For the word "sidebar", state how many lines below contain it. Give no other text.

**Input for this task:**
§

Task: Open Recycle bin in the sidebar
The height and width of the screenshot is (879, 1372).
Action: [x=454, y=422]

§

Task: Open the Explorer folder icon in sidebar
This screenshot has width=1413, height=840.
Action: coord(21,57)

§

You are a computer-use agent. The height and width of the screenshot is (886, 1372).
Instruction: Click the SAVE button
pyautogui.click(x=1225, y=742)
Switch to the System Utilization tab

§

**Response area:**
2